Their 6-foot-5 star spiker, Margaret Nurse, graduated in June. Coach Denny Hilgar was left to cobble together a squad of mostly young players short on experience.
It’s ironic, then, that the Falcons placed two spots higher than in 2005.
“I'll take ‘ironic’ any day,” Hilgar said after the Falcons swept John F. Kennedy of Guam 25-16, 25-23, 25-15 in the fifth-place match on Saturday at Seoul American’s Falcon Gym.
Junior middle blocker Avianca Manning led the way with 10 spike kills in 21 attempts plus four block points, finishing the tournament with 97 kills in 199 attempts and 34 blocks in 10 matches.
“It’s been tough, it’s been stressful, but it does a lot psychologically for an inexperienced team to do better than last year,” Hilgar said. “You’re thinking, ‘Hey, I’m not so bad myself.’”
Rather than tending to rely on one standout player, Hilgar said he emphasized that all 10 players needed to contribute.
“The year after you’ve had your stud players is the year you try to develop some sense of team,” Hilgar said. “That’s the toughest year of rebuilding.”
Hilgar must replace four seniors, most of them defensive specialists.
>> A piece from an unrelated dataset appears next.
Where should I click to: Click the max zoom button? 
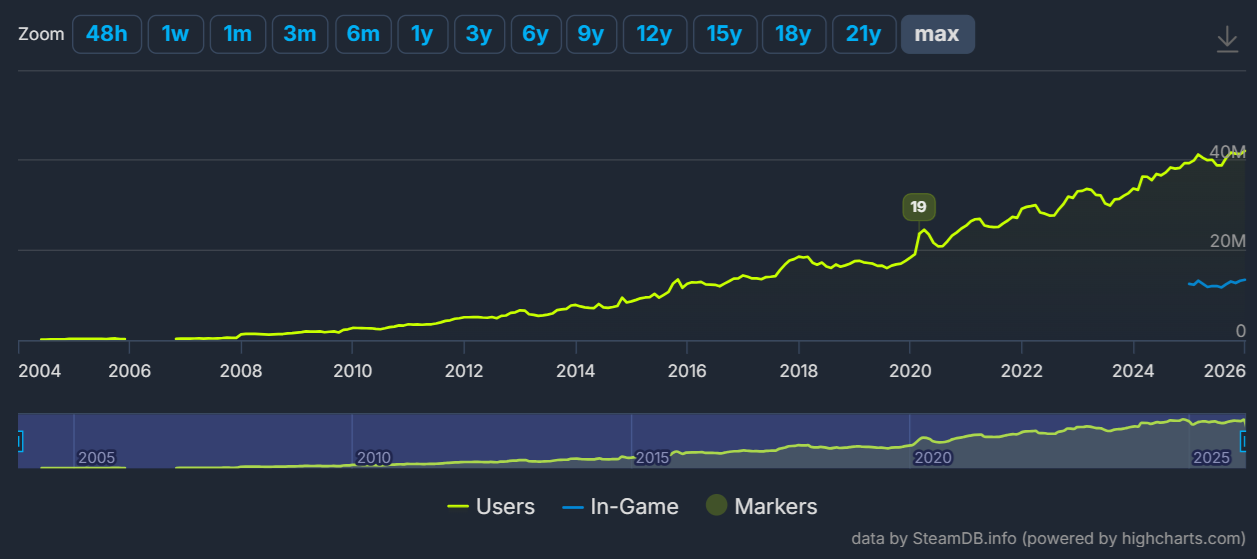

But with freshman middle blocker Gabriella Matautia and junior outside hitter Erica Anglade returning, the future looks bright.
“I have six of these 10 back and look where we finished,” Hilgar said. “I’m really excited about the future. We can only get stronger.”
Smith, ASIJ end 15-year title droughtAmerican School In Japan ended a 15-year title drought in the Class AA tournament, outlasting George Washington of Guam 25-17, 23-25, 25-14, 25-23 in the championship match.
“It’s exciting,” said senior Rachel Smith, a State Department dependent playing for the Mustangs. Smith’s father, Gentry, is assigned to the U.S. Embassy in Tokyo.
ASIJ last won the tournament in 1991 at Camp Zama, Japan. Most observers pinned the “team to beat” label on the Mustangs, who resisted the urge, Smith said, to enter the tournament with too big of a head. “We were really excited but not overconfident,” she said. “We just told ourselves to come in and play the best we could and we did that.”
ASIJ built its title team around middle blocker Catherine Thornton, who came back from knee surgery in February to garner tournament MVP honors. Supporting Thornton were all-tournament selections Adrienne Hughes and Brylie Gray.
“We had everything,” Smith said of a team that lost just three sets the entire season, two during the Far East tournament.
“It’s awesome,” tearful coach Gail Lanier said. “They’re a phenomenal group of young ladies who played their heart out the whole season.”
It was the 26th time in 31 years that an international school won the title. On Friday, an international school also won the Class A crown at Sasebo Naval Base, Japan, for the seventh time in nine years when Morrison Christian Academy defeated Faith Academy in straight sets.